_EXERCISE OBJECTIVE_.
An exact restatement of the data below, with the pictures removed, is the required answer.

_INPUT FOR THIS TASK_.
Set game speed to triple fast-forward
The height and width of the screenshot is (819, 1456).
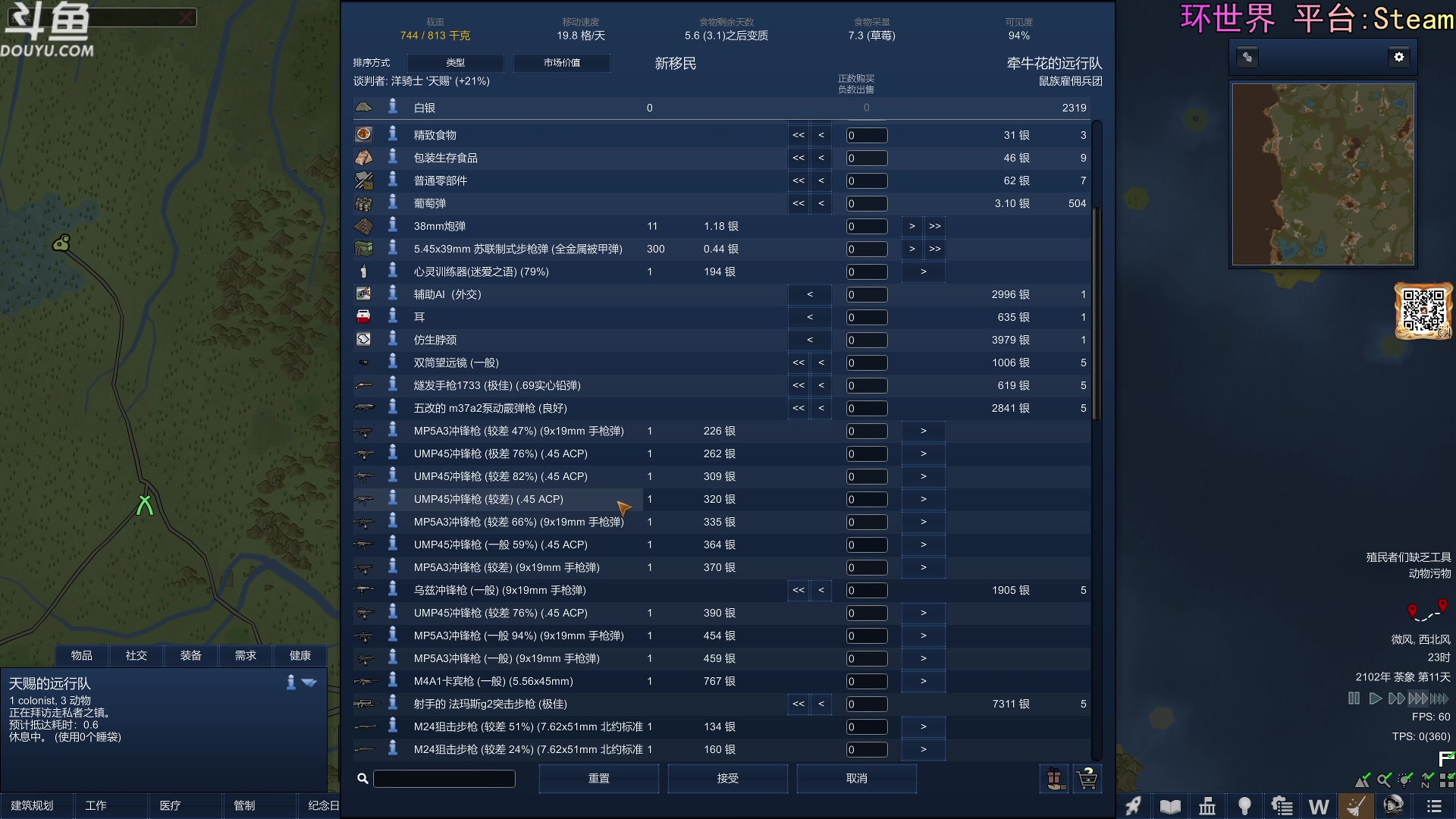coord(1417,698)
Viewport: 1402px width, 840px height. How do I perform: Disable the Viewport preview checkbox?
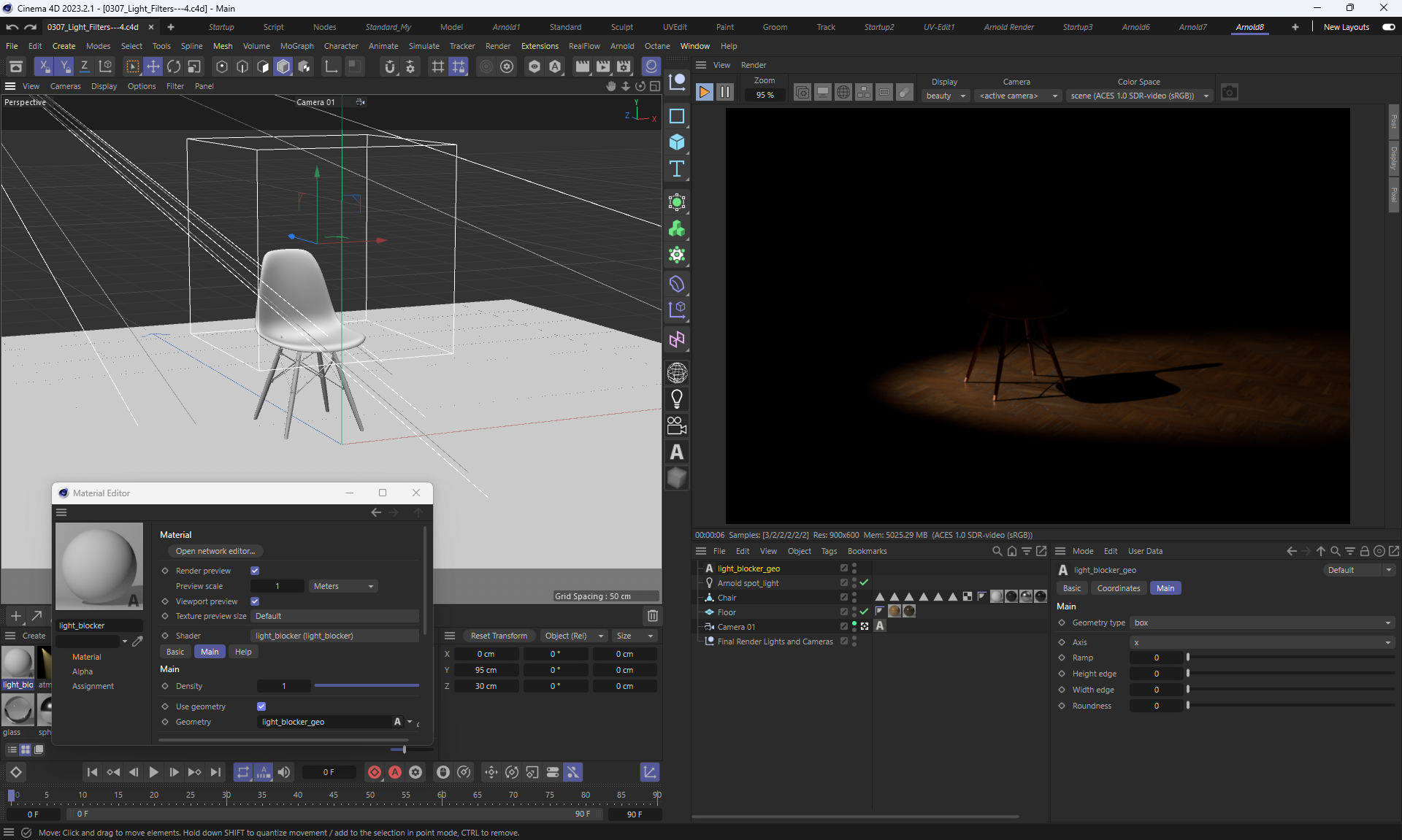point(255,601)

_RESPONSE TO THE EXERCISE_.
Set game speed to triple fast-forward
The height and width of the screenshot is (819, 1456).
coord(1417,698)
Viewport: 1402px width, 840px height. How do I perform: Disable the Viewport preview checkbox?
point(255,601)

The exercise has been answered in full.